I agree: “She says she has an alibi. All we have to do is talk to Wayne Shepherd and we’ll have a better idea.”

  So we decide that since we’re on the same lunch as Wayne, Tam and I will try to get him to say whether or not he was with Sydney when the spell was cast, and the once we know for sure that Sydney’s lying to us, we’ll come up with a plan to track down the talisman that’s creating the hex.

  We find Wayne eating his lunch with some friends in the cafeteria.

  “Can we talk to you a second?” I ask.

  “I’m not on council anymore. If you have a question, ask Dina,” he says.
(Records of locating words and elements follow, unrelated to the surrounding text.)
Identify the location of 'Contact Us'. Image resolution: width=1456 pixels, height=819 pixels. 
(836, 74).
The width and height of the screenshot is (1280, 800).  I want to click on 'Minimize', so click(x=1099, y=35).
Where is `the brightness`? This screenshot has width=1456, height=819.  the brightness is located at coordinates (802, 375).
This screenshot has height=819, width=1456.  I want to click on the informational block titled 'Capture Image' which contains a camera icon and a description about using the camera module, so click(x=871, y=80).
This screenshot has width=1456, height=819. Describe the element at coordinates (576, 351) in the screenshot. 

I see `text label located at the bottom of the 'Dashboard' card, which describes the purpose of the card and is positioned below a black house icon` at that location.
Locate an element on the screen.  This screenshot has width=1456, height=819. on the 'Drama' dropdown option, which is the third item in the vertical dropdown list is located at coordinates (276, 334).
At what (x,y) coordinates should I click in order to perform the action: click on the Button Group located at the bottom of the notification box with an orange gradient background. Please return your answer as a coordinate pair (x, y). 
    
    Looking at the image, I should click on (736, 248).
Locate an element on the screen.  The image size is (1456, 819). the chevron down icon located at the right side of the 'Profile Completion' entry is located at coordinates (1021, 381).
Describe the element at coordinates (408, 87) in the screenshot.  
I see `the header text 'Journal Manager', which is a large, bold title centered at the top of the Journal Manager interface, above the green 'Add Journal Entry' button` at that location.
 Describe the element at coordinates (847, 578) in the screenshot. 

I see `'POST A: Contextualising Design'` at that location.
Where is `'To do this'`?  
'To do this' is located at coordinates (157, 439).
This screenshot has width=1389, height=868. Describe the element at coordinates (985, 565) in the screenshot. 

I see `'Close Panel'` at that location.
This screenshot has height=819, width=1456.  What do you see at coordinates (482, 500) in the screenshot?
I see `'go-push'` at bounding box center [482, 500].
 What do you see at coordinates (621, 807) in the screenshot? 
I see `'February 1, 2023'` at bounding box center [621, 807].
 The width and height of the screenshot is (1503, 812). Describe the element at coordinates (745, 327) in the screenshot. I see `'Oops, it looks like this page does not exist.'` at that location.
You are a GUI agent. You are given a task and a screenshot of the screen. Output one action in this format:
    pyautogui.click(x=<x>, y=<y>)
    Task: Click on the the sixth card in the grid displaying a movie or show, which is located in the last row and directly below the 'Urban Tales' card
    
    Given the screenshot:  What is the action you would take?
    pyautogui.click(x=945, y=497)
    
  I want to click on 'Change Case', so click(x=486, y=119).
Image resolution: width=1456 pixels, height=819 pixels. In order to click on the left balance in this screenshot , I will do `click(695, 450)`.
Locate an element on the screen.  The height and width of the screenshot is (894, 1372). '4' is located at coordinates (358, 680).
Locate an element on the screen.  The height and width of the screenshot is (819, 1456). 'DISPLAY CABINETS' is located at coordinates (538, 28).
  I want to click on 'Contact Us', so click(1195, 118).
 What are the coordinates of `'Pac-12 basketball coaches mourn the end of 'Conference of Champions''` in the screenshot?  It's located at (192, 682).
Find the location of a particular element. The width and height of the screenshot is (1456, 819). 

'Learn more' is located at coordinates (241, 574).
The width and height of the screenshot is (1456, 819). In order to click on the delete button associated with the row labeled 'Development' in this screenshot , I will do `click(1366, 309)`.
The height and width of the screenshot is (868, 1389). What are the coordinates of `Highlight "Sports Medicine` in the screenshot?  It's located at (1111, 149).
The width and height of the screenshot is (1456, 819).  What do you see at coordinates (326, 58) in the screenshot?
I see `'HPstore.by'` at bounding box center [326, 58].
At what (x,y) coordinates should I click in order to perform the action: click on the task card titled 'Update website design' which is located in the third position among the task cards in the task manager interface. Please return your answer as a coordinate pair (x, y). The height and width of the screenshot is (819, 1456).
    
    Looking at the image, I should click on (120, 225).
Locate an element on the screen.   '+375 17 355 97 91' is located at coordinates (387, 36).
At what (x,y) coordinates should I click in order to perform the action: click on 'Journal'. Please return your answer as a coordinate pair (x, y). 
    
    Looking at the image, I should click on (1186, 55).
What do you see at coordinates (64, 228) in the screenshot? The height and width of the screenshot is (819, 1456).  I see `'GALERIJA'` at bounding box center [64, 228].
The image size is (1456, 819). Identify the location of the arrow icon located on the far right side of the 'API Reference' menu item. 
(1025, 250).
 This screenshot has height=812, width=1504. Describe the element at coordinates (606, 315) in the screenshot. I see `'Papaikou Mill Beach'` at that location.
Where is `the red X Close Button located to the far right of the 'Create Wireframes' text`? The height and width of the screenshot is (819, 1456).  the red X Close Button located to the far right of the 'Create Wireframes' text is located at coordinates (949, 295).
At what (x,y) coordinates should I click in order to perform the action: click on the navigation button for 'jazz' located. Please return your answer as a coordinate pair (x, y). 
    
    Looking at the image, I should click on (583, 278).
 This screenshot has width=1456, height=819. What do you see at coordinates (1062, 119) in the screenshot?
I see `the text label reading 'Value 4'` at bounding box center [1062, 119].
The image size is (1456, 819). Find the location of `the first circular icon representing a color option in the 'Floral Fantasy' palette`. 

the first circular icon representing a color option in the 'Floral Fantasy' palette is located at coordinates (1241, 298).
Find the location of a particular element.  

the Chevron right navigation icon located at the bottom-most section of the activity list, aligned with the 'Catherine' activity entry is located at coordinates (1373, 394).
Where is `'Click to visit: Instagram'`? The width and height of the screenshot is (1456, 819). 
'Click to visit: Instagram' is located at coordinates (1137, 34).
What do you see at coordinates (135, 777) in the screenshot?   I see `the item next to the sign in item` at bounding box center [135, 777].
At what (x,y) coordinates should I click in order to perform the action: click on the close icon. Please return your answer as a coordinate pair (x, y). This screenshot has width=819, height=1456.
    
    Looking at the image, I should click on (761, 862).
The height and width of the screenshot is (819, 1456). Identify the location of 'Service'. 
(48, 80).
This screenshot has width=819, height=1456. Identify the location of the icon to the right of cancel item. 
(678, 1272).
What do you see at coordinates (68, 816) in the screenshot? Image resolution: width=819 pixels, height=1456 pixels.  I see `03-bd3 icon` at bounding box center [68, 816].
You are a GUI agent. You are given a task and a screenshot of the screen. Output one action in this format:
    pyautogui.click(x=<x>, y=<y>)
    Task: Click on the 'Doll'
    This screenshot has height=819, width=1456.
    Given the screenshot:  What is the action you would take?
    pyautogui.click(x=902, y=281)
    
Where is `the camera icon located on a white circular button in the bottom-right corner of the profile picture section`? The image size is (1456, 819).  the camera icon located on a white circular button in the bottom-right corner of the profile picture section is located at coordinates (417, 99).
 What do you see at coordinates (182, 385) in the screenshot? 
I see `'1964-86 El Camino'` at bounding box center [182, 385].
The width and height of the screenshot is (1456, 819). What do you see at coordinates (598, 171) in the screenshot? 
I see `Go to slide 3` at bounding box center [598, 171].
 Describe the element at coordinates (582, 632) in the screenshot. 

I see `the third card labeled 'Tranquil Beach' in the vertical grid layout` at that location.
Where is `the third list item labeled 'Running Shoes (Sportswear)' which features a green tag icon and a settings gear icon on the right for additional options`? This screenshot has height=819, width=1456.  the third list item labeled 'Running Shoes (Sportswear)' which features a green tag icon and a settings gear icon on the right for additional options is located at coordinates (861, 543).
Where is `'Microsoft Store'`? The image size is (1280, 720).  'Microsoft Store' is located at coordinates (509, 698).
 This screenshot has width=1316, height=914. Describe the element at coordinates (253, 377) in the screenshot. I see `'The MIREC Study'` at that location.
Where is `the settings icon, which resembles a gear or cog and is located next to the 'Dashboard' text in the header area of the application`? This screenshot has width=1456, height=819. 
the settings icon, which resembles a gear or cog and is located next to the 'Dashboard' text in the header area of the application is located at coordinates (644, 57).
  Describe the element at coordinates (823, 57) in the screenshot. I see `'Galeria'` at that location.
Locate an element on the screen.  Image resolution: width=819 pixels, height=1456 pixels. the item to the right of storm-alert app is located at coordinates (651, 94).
We haven’t talked to him since before the election last term, so I guess he still thinks of us as helpful student council volunteers.

  “I know that, but I had something to talk to you about.” Wayne’s friends, all seniors, look at him like this visit by younger girls is somehow funny, but he gets up and comes over to an empty table with us.

  “I’m sure you know that last term Tam got into a fight with Sydney,” I say.

  “Yeah,” he says like I’m wasting his time.

  “Well last Wednesday somebody did something really bad to Tam and we think it was Sydney retaliating. But Sydney says she has an alibi. You.”

  He looks confused. “What exactly do you think she did?”

  “It doesn’t matter. What matters is that she said she was with you, on Wednesday, at eleven thirty. Can you confirm that or not?”

  Even though I’ve done all the talking, he looks at Tamara. “I don’t know what you have against Syd but leave her alone. It’s bad enough that Dina told all the girls they shouldn’t hang out with her anymore, now you’re going around slandering the poor girl.”

  Tam scoffs. “I can’t use my arm because of that bitch and she’ll do worse to me if she gets a chance.”

  “Whatever.”

  I interject. “Were you with her or not?”